Effectively tracking mass in fluids or other materials can assist in environmental monitoring. However, in complex environments like those encountered in oil and gas mining, tracking mass can be tough. Tracing the flow of matter requires a rugged tag that can withstand harsh conditions and be measured by a unique identifiable signature.

Pacific Northwest National Laboratory (PNNL) developed silica-based, luminescent tracking particles that are resistant to harsh environments and aid understanding of environmental fate and transport. The tracers tag mass with unique luminescent particles that are capable of tracking mass through high heat, high pressure, or other challenging environments. Where historic and traditional sampling methods were rudimentary, these tags allow for improved data collection and model confirmation of mass dispersion to a degree never before achieved.

How do luminescent particle tracers work? Pigments tagged with luminescent core-shell nanoparticles provide a unique and tunable photoluminescent signature. These nanoparticles essentially “shine” at different wavelengths, illuminating the unique luminescent signature that can be used for tracking and modeling. The particles are ruggedized with a thick silica shell to protect the luminescent inner architecture in harsh conditions such as high-pressure environments experienced in drilling.

The nanoparticle tracers have luminescent nanoparticle cores coupled to a luminescent substrate. The substrate can be a large-particle-size phosphor, while the nanoparticles in the core can be photoluminescent quantum dots whose emission spectra depend on their chemical composition, size, and fabrication.
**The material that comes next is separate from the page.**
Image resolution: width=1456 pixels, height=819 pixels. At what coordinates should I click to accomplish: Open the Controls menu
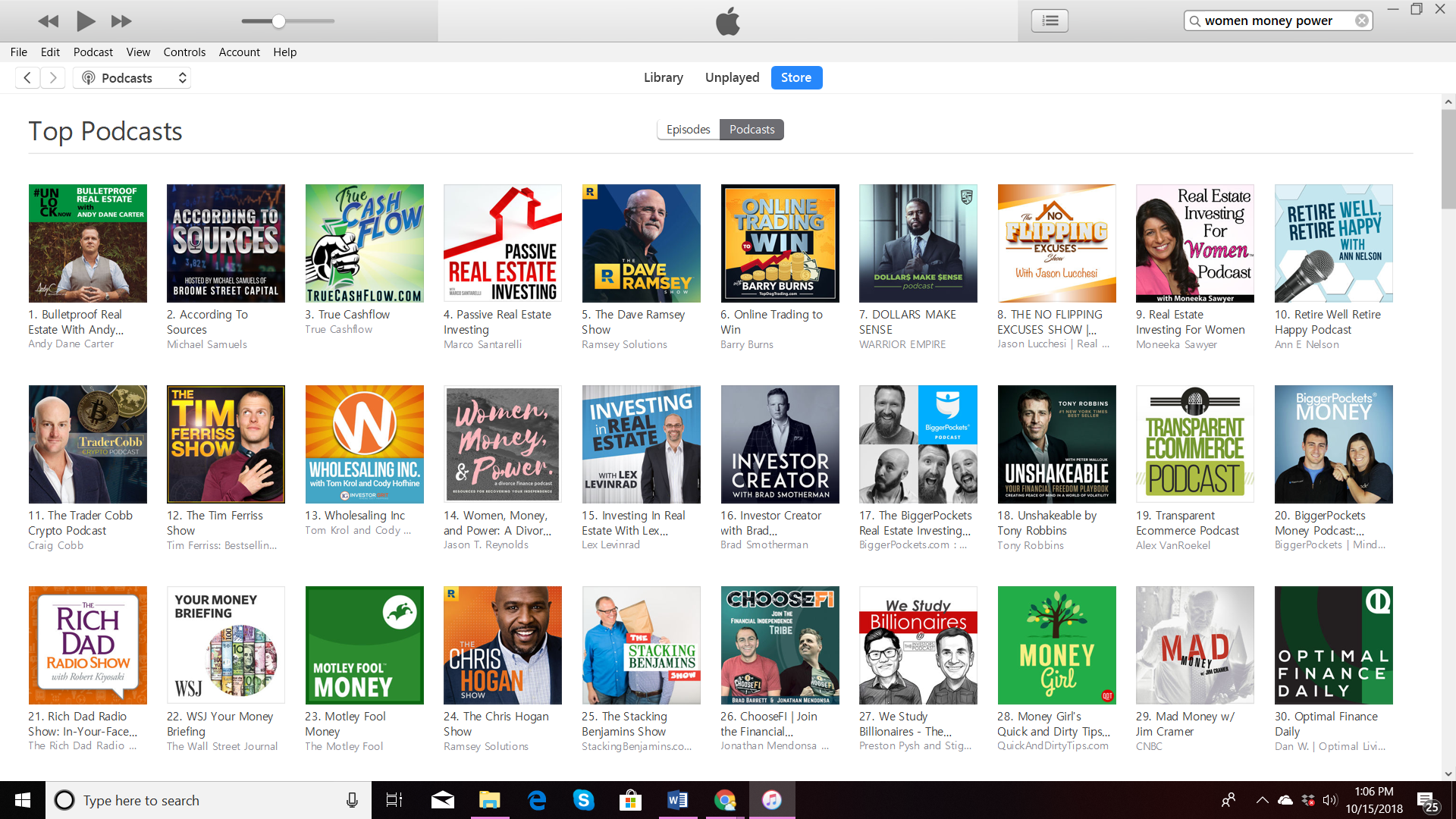point(184,52)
Licensees can use these particles to track mass through dispersal events where there is a need to withstand extreme environments, to detect signals for multiple zones, and to identify mass by its unique spectral or color changes. These particles check all the boxes for effective tracers: they have unique identifiers, temperature and hot gas resistance, scalable production, and they are mixable into different materials or platforms. By incorporating tracers in (or on) structures or environments of interest, valuable information on the mass distribution during flow events can be obtained, which can aid in the development or confirmation of environmental fate and transport modeling.